Al irse mercedando o repartiendo las tierras labrantías del centro de la Colonia, los que recién llegaban, buscaron ir hacia el norte para lograr sus propósitos de conquistar gloria y fortuna; sin embargo, se toparon con la resistencia de los naturales quienes opusieron férrea resistencia, pero que cayeron, poco a poco, hasta casi su total exterminio.
La llegada de Alberto del Canto, luego Luis Carvajal y de la Cueva y finalmente Diego de Montemayor, quien hizo la tercera y definitiva fundación de la metropolitana Ciudad de Nuestra Señora de Monterrey, permitió a los hispanos y portugueses, tener una asentamiento base para encaminar sus operaciones en la búsqueda de metales o la no muy loable actividad de la trata de esclavos, que les dejó buenas ganancias al capturar a los indios y venderlos a los centros mineros de Mazapil y Zacatecas y a los obrajes textiles de Querétaro y Guanajuato.
Pero hubo otra conquista, ardua y silenciosa, la conquista espiritual, al plantearse la Iglesia Católica la necesidad de atraer a los nómadas naturales de esta región y convertirlos al cristianismo, además de expandir la religión y proporcionar a los colonizadores la tan necesaria ayuda espiritual.
La empresa no fue fácil, grupos de frailes misioneros hacían grandes recorridos en busca de las parcialidades indígenas, en ocasiones lograron buena cosecha espiritual, pero muchas veces sufrieron la hostilidad de los indios, debido a los malos tratos dados por los conquistadores y algunos religiosos.
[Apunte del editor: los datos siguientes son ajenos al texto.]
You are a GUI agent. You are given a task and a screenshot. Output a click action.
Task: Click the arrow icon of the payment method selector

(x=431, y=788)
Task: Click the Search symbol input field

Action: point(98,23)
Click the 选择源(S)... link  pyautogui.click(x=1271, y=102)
Al fracaso de la labor misionera, en pueblos y villas se establecieron lentamente capillas y pequeñas iglesias donde los sacerdotes esparcían la semilla del evangelio.
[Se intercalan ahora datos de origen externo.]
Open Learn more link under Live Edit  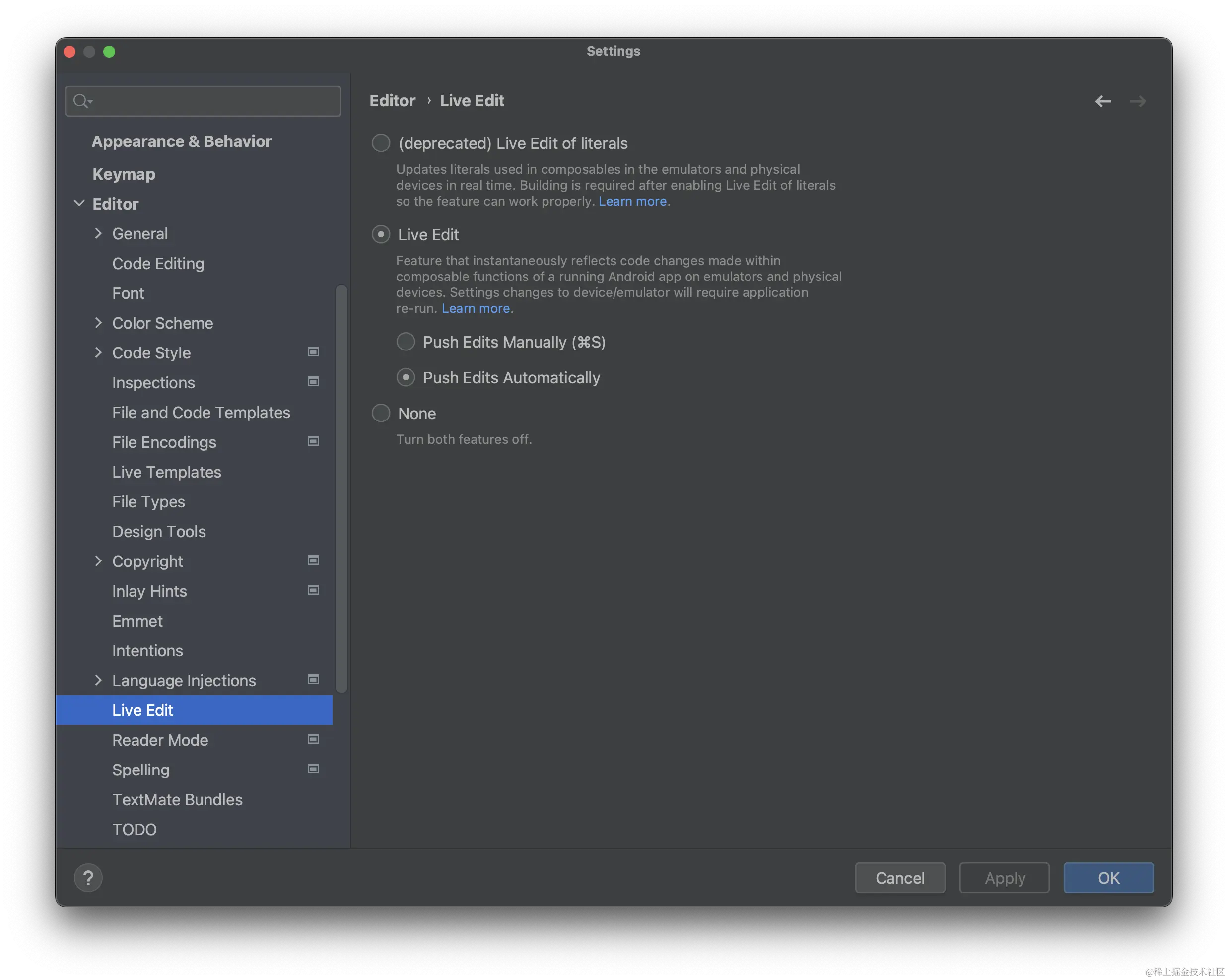point(476,308)
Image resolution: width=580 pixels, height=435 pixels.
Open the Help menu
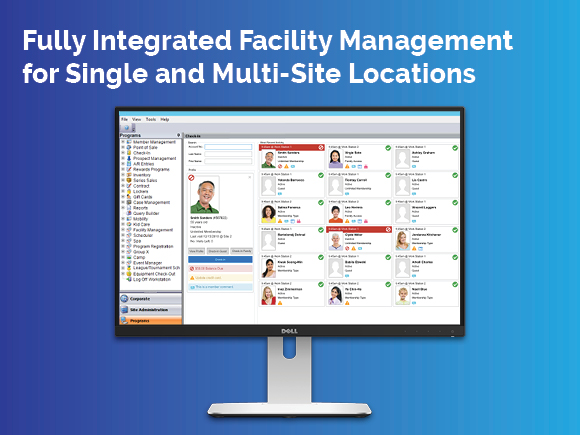coord(165,119)
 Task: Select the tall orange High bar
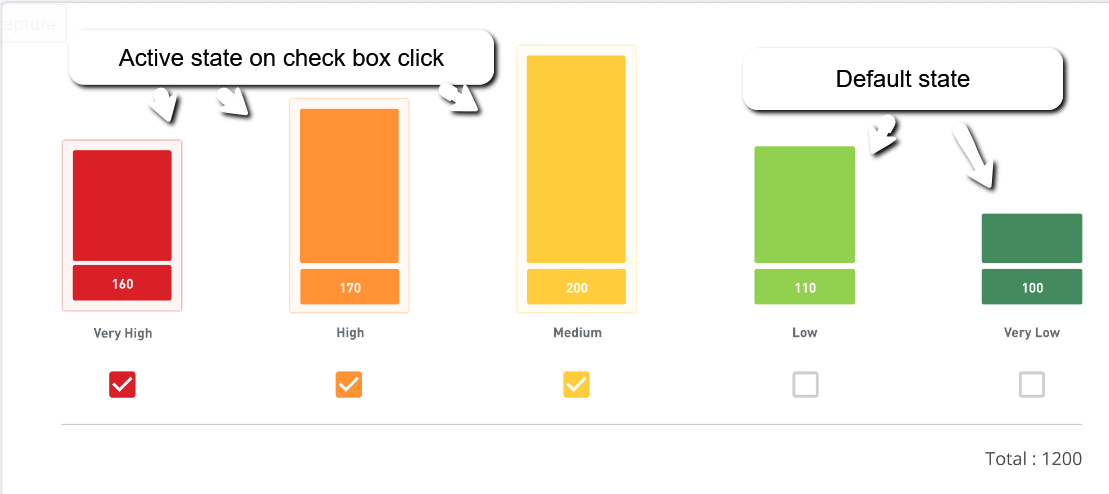(349, 185)
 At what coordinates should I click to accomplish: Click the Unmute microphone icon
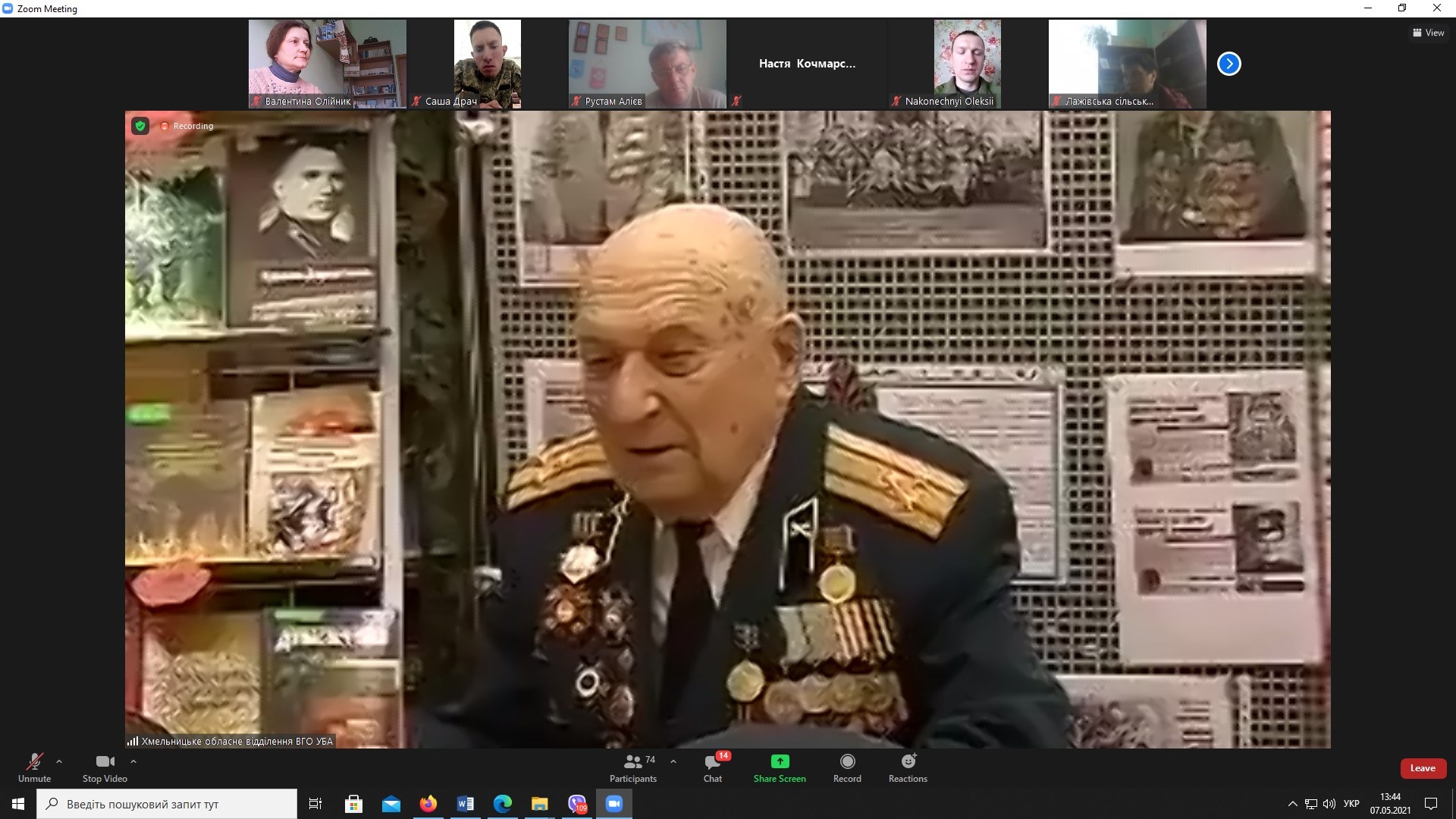pyautogui.click(x=34, y=761)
No fue sino hasta el año de 1777, cuando se erigió el Obispado de Linares, mediante bula expedida por el papa Pío VI, cuya sede fue esa ciudad; por recomendación del rey Carlos III fue designado en 1779, primer obispo de la diócesis Fray Antonio Jesús de Sacedón, quién no llegó a la hoy tierra marquetera, pues murió a fines de diciembre de ese año. Le sucedió Fray Rafael José Verger quien fue el obispo constructor de la magnífica joya colonial que es el edificio conocido como el Obispado.
Con tesón, paciencia y vocación por parte de frailes y sacerdotes se consolidó la Iglesia Católica en Nuevo León; dicha religión fue considerada como la única y obligatoria en las primeras Constituciones, luego Benito Juárez con las Leyes de Reforma, decretó la libertad de cultos, hecho secundado después por el emperador Maximiliano, ante el asombro de los conservadores.
Hoy, la Iglesia Católica se encuentra ante un gran reto por el notable crecimiento de sectas y otros cultos, es necesario que sus dirigentes y teólogos replanteen su acción en un mundo cambiante, donde la desesperanza y los valores subvertidos, parecen ser la constante.
Desde la trinchera del libre albedrío, observamos la extrema pasividad de los sacerdotes católicos, su nula relación con las causas sociales, la otrora vasta preparación cultural de los antiguos curas, ha dado paso a la incultura y la vaguedad en los jóvenes sacerdotes; aquellos guías espirituales, fueron sustituidos por "voluntaristas" y populacheros eclesiásticos, o por los comprometidos con la plutocracia reinante.
Existen excelentes sacerdotes católicos, pero su acción es limitada y hoy, enfrentan el gran reto: recuperar el terreno perdido, además de restablecer la confianza entre sus creyentes, ¿Podrán hacerlo?